2.1. Chemicals and Apparatus

All the chemicals were purchased from commercial suppliers and used without further purification. Detailed information is provided in the Supporting Information. All the solutions were prepared using ultrapure water (Milli-Q, Millipore, 18.2 MΩ·cm).

Electrochemical measurements were conducted using a Metrohm Autolab PGSTAT128N potentiostat controlled by NOVA 2.1.6. The experimental setup has been described in detail in previous works from our group [37] (see Supporting Information for details).

2.2. Electrode Preparation and Functionalization

All working electrodes were carefully polished prior to use. The exact polishing procedure is described elsewhere (see Supporting Information for details).

Diazonium grafting was performed either by CV or constant potential electrolysis at a given potential value for 300 s. 4-Nitrobenzene diazonium (NBD) was used from a commercial batch without further treatment. 4-Thiophenol diazonium (TPD) was prepared from 4-aminothiophenol using a previously published procedure [38] (see Supporting Information for detailed synthesis).

AuNPs electrodeposition was carried out at 22°C either by CV or constant potential electrolysis in a 0.1 mol·L⁻¹ NaNO₃ solution containing 0.25 mmol·L⁻¹ HAuCl₄. For CV, AuNPs were obtained by scanning the working electrode from 0.90 to −0.5 V at a scan rate of 50 mV·s⁻¹ for a given number of scans. Constant potential electrolysis was performed by applying a potential of 70 mV lower than that corresponding to the reduction peak of Au(III) in Au(0) for various durations from 30 to 600 s. After electrodeposition, AuNPs were activated by recording 10 consecutive CVs from 0.2 to 1.4 V in a 0.5 mol·L⁻¹ H₂SO₄ solution using a scan rate of 100 mV·s⁻¹.

2.3. Interface Characterization

AFM from the Institut des Technologies Avancées en Sciences du Vivant (ITAV) and FEG-SEM from the Atelier Interuniversitaire de Micro-nano Électronique (AIME) were used to fully characterize the functionalized interface. Details of both experimental setups are provided in the Supporting Information.

2.4. Stripping Voltammetric Detection of Hg(II)

To enable direct comparison, the analytical procedure for Hg(II) trace determination was the same as that reported in a previous study from our group [37] (see Supporting Information for detailed synthesis [available here]).

2.5. Stability of the Interfaces Under Different Storage Conditions

The functionalized electrodes were stored under three different conditions over a period of 4 weeks. The first batch of electrodes was left at ambient air without particular precautions; the second was immersed in 0.01 mol·L⁻¹ HCl at 22°C; finally, the third batch was stored in a 0.05 mol·L⁻¹ phosphate buffer solution (PBS) (pH 7) at 22°C. For each measurement, the electrodes underwent an activation process in 0.5 mol·L⁻¹ H₂SO₄ followed by detection of 4 nmol·L⁻¹ Hg(II) to assess the stability of the interface and the performance of the sensors over time.

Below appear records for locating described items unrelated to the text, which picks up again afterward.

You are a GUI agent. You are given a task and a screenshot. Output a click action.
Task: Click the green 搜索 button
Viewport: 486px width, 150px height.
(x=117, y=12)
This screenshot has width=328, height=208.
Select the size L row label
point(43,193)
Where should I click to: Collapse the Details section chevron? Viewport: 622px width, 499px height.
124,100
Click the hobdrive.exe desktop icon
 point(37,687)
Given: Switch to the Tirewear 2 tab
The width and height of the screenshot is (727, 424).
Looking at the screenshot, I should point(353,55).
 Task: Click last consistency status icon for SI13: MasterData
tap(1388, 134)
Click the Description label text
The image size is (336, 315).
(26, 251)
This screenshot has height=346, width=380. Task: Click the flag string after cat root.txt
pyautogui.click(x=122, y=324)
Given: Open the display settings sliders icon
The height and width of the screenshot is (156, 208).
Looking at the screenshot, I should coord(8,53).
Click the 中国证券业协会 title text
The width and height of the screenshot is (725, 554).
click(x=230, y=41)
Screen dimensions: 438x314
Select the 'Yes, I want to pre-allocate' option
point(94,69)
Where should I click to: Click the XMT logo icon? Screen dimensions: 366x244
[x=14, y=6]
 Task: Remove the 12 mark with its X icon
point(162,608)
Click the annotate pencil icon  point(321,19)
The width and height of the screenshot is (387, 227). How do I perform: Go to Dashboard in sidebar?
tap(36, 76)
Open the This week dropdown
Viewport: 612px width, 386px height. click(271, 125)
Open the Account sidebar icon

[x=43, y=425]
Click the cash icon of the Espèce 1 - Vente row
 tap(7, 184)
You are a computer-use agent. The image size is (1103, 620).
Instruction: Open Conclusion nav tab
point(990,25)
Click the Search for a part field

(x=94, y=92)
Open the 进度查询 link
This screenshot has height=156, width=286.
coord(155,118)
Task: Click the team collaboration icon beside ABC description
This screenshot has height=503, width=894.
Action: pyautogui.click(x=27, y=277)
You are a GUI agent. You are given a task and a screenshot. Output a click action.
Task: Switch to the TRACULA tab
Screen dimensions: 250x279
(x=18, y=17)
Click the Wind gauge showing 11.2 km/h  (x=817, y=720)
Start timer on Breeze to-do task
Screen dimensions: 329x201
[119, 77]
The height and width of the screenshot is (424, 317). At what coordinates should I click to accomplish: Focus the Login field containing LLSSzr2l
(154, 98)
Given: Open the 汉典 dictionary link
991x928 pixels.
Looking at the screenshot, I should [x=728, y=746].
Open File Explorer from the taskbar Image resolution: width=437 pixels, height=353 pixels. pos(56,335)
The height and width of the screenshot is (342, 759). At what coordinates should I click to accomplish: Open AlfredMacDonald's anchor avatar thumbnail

3.1. Functionalization and Characterization of the Electrode

NBD was chosen because of its commercial availability and due to the fact that its reactivity has been extensively studied by many authors, including ourselves [47, 48]. By its side, TPD is expected to favor AuNPs stabilization via the strong covalent bonding between Au and S atoms [49–51], the corresponding binding energy being 154.4 kJ·mol⁻¹ [52]. However, it is worth noting that the AuNPs used in combination with TPD were always obtained via chemical route and never by electrodeposition techniques. The electrochemical behavior of NBD and TPD was first examined by CV in acid media (Figures 1(a) and 1(b)). Both voltammograms exhibited the typical shape for diazonium compounds, with a large reduction peak at 0.02 and −0.3 V, respectively, during the first scan. This peak corresponds to the reduction and subsequent grafting of the diazonium onto the GC surface. The difference in peak potential between the two diazoniums was consistent with the stronger electron-withdrawing effect of the NO₂ group compared to that of the SH one, as previously reported [38]. On the second scan, this reduction peak disappeared in accordance with the self-inhibiting nature of diazonium compounds. To form thick, self-inhibiting organic films, constant potential electrolysis was used at a potential approximatively 200 mV lower than the reduction peak potential, around −0.18 and −0.5 V for NBD and TPD, respectively, to carry out the diazonium reduction for 300 s. The resulting films were examined using AFM (Figures 1(c) and 1(d)). The micrographs revealed homogeneous films across the GC surfaces, with some “mushroom-like” or globular features. These latter structures, which have been previously reported for diazonium films, are a result of the nucleation and growth process of the layer [43, 53]. Notably, the NBD film (Figure 1(c)) displayed a much more granular structure compared to the TPD film (Figure 1(d)). Therefore, the roughness of the NBD film can be assumed to be greater than that of the TPD film. Scratching experiments (see Figure 1(d) with the scratch line on the left and the organic film on the right side of the micrograph) allowed a thickness of approximatively 4 nm to be measured for both films, consistent with prior results from our group [38, 48], and in agreement with the formation of multilayered films [54].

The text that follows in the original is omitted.